[Passage shown]

In January, 2007, the Appellant commenced an adversary proceeding seeking a
determination that the Appellee is liable to her pursuant to the Affidavit of Support, and that the alleged liability is nondischargeable as a domestic support obligation under the terms of the Bankruptcy Code.3 The Appellant moved for partial summary judgment on the issue of the Appellee’s liability under the Affidavit of Support, with damages to be determined at a later hearing.
The Appellee opposed the summary judgment motion and requested that judgment be
entered in his favor. In his opposition, the Appellee argued that his support obligations to the Appellant terminated on June 1, 2004, in accordance with the terms of the Decree of Divorce, and that the Appellant’s claims against him are barred by the doctrine of “claims preclusion” because they had been “conclusively adjudicated by the State Court.” He also argued that any
5
liability under the Affidavit of Support would not constitute a domestic support obligation under 11 U.S.C. § 101(14A) and, therefore, would be dischargeable.

[Data block]
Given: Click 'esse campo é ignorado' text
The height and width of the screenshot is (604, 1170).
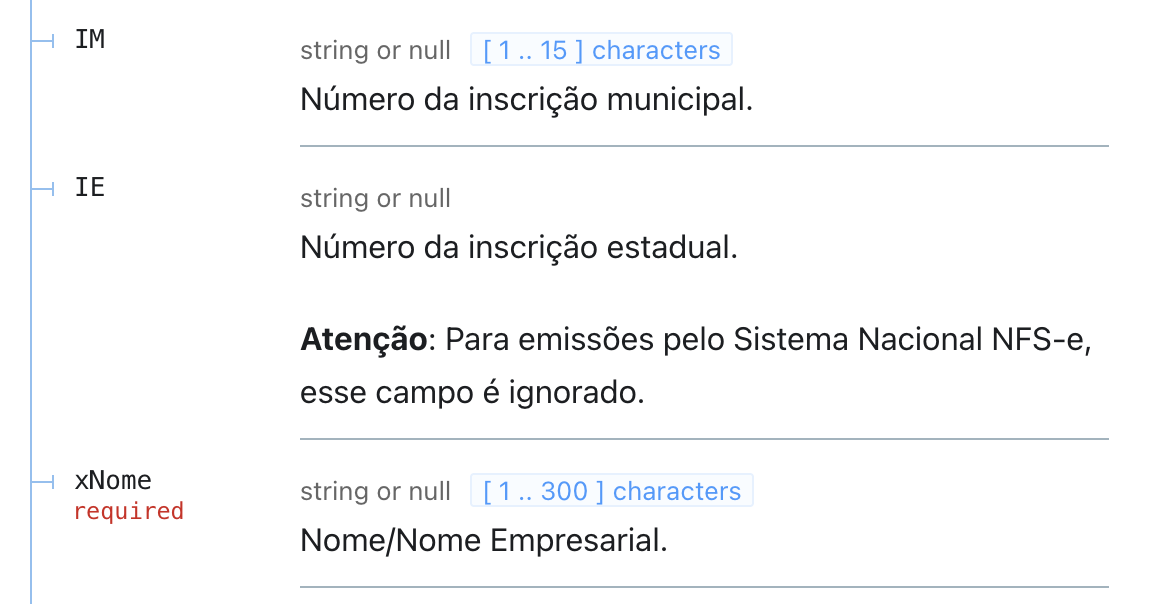Looking at the screenshot, I should [x=472, y=393].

[Things to do]
1 – In the passage about the Affidavit of Support dispute, what arguments did the Appellee raise in his opposition to the summary judgment motion? List every one.
2 – Based on the passage about the Affidavit of Support dispute, is each statement true? Give yes or no and quote the words that decide it.
(a) The Appellant began the adversary proceeding in January, 2007.
(b) The Appellant asked for damages to be decided together with liability in her summary judgment motion.
(c) The Appellee agreed that any liability under the Affidavit of Support would be nondischargeable.
3 – Sum up the passage about the Affidavit of Support dispute in two sentences.

[Full solutions]
1 –
- His support obligations to the Appellant ended on June 1, 2004, under the terms of the Decree of Divorce.
- The Appellant's claims against him are barred by the doctrine of "claims preclusion" because they had been "conclusively adjudicated by the State Court."
- Any liability under the Affidavit of Support would not be a domestic support obligation under 11 U.S.C. § 101(14A), so it would be dischargeable.

2 –
(a) Yes: "In January, 2007, the Appellant commenced an adversary proceeding"
(b) No: "with damages to be determined at a later hearing"
(c) No: "would not constitute a domestic support obligation under 11 U.S.C. § 101(14A) and, therefore, would be dischargeable"

3 – The Appellant started an adversary proceeding to establish that the Appellee owed her support under the Affidavit of Support and that this debt could not be discharged, and she asked for partial summary judgment on his liability. The Appellee opposed the motion and asked for judgment in his favor, arguing that his support obligations ended with the divorce decree, that state court rulings already settled her claims, and that any liability would be dischargeable.